Member:畠山 承平 (Vo/Gt)

Interviewer:山口 智男

-アーティストとして?

もちろん、アーティストとしてもですけど、普通に生活してる中でっていうこともあるし、単純にね、もっと売れたいみたいな気持ちもあるんで(笑)。"君に対する想い"に関しては、僕自身はそういう俗にいうラヴ・ソングみたいなもののほうが書くの楽なんですよ。ラヴ・ソングを書くのは恥ずかしい。だから書けないって人も結構いると思うんですけど、逆に僕は自分を隠せるというか、書きながら自分を超出してますって気にならないから楽なんです。むしろ攻撃的なものを書いてくださいと言われると、今、俺、何に対してムカついてるんだろうって本心を出さないといけなくなってくるんで、そっちのほうが辛い。

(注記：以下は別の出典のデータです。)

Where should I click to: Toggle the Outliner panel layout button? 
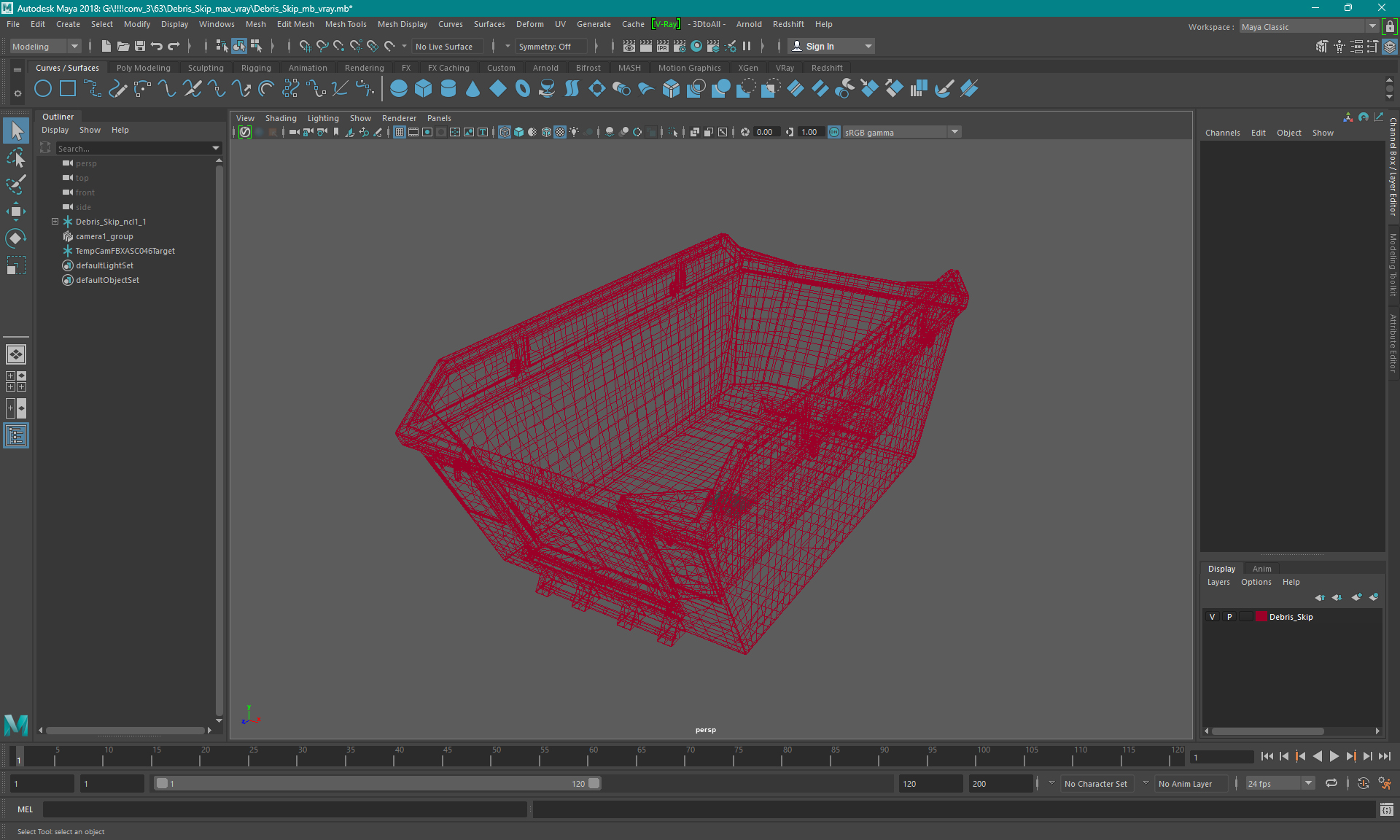(16, 435)
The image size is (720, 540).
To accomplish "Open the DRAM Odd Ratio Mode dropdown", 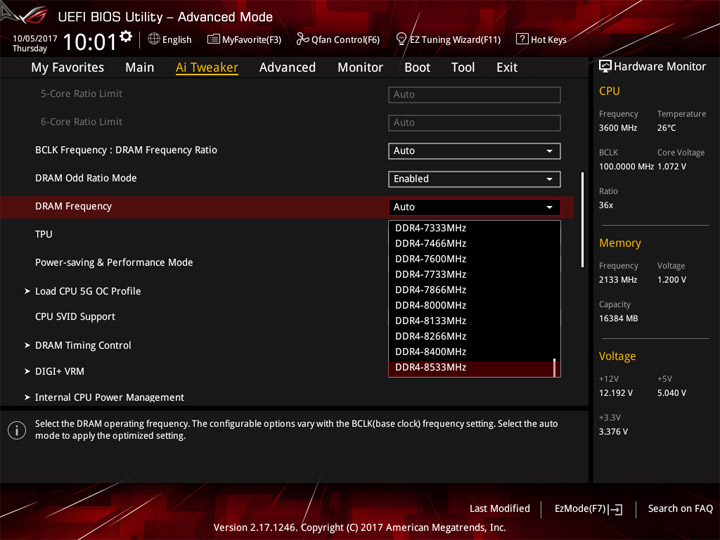I will point(474,179).
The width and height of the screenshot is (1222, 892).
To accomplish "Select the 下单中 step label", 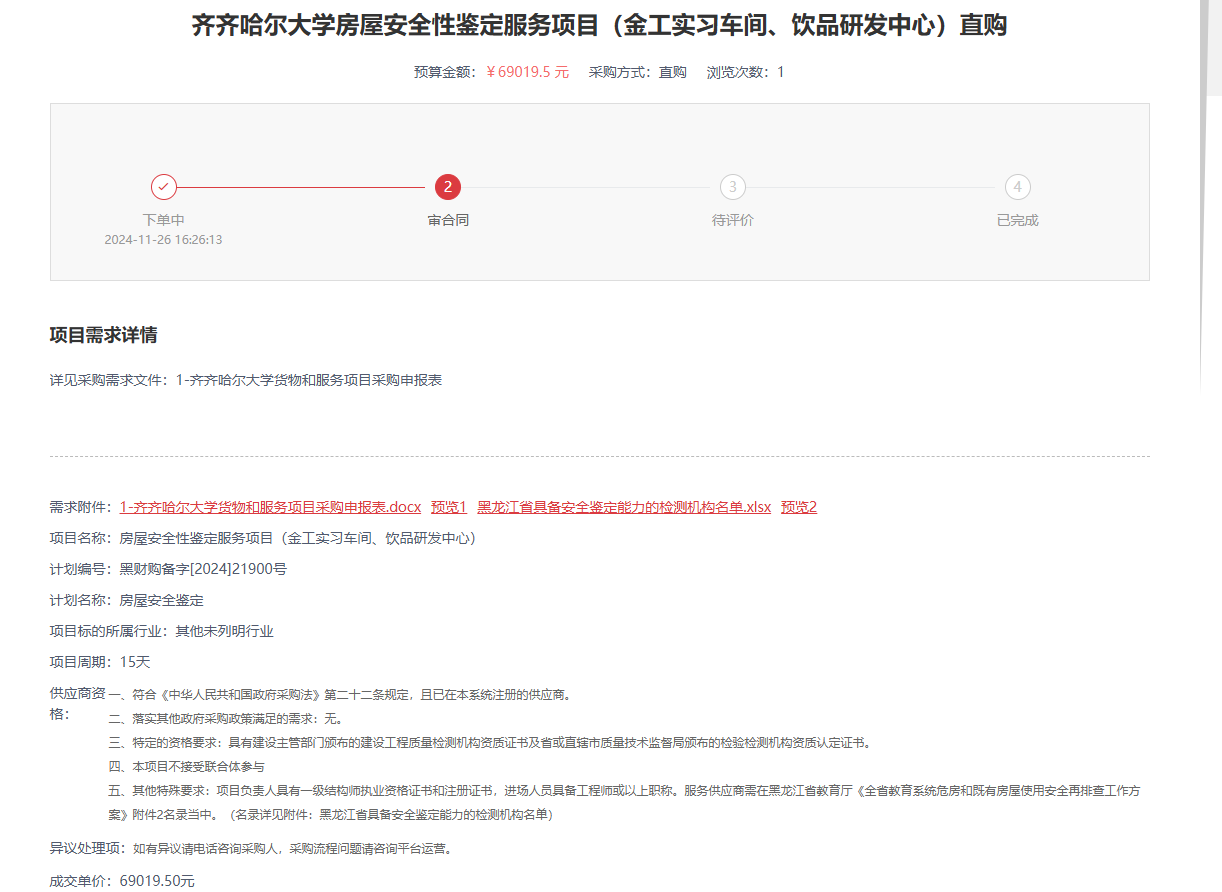I will tap(163, 220).
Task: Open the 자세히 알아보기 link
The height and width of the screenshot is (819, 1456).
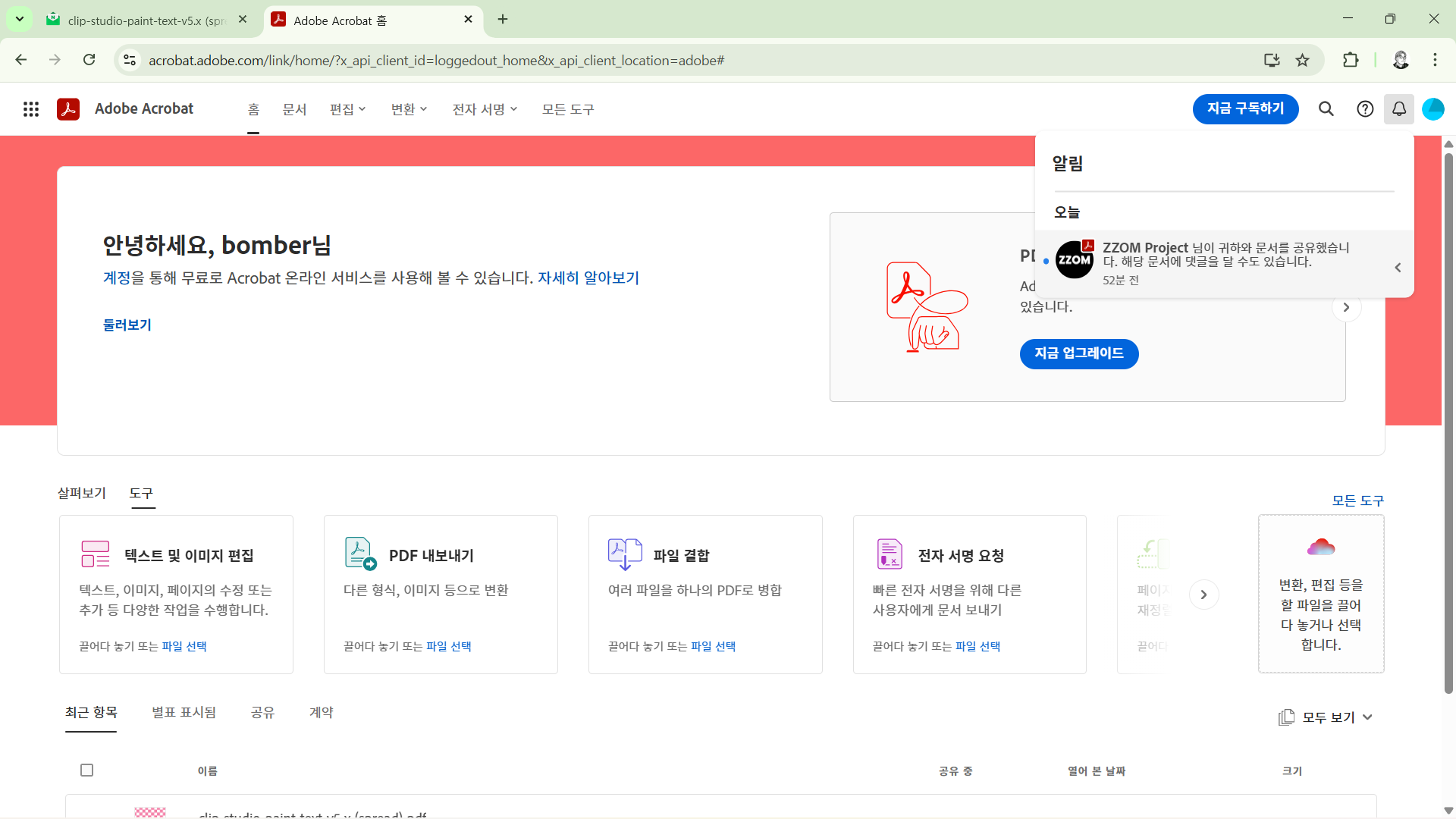Action: (x=588, y=278)
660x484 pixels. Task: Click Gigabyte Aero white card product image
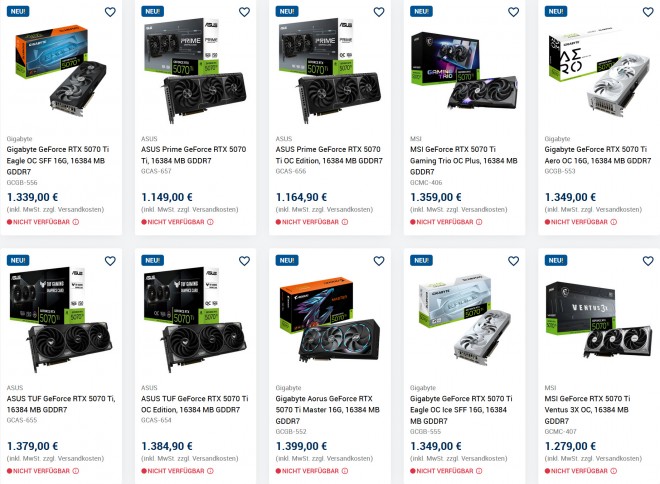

あとあと、なんでこんな歌、歌ってたんだろうって気になったりするんです。でも、ラヴ・ソングの場合、自分としては間違ったことを歌ってるって気持ちは一切ないんで。人を愛するとか、動物を愛するとか、何かを愛するとかっていうことに対して、まったく否定的なものは僕はないので、そういう意味ですごく楽なんですね。1つそういう正しい感情があれば、それを取り巻くもので歌詞の内容って変えられるから、それをどういうふうに表現するかってことを考えるのはそんなに難しいことじゃないし、さっき話した、きれいなものばかり見ていたいという気持ちになってきてるせいか、そういう要素が1番出てきてる感じはありますね。

-ところで、「バックパッカー」の歌詞には、なぜか"桃太郎侍"のキメ台詞が出てきますよね?

ハハハ!別に桃太郎侍をメッチャ見てたってわけじゃないんですよ(笑)。あれはね、思いついたんです。単純に。最初は、イチ!ナントカカントカ。ニ!ナントカカントカ。サン!ナントカカントカみたいにしたかったんです。あの曲のオケ自体は結構昔からあって、ずっとアルバムに入れようと思いながら、毎回やらなかったんですけど、今回、ちゃんと歌詞をつけてみようと思ってやってみたら、わりとライヴ向けの曲になったんです。で、サビ前の"バックパッカー"ってところを、メンバー全員で叫んだら絶対盛り上がるだろうって思って、その前にさっき言ったイチ!ニ!サン!みたいなのがあったら、もっと盛り上がるだろうし、お客さんも楽しいだろうしってところから自然とそうなりました。アハハ。"バックパッカー"に持っていくためのキメが欲しかったんですけど、違和感があるものにしたら面白いじゃないですか。本当はイチ!ニ!サン!ってそれぞれに必殺技の名前を叫ぶみたいにしたかったんですけど、でも、"バックパッカー"って言葉の響きがもう必殺技みたいだったんで、なぜだか桃太郎侍になりました(笑)。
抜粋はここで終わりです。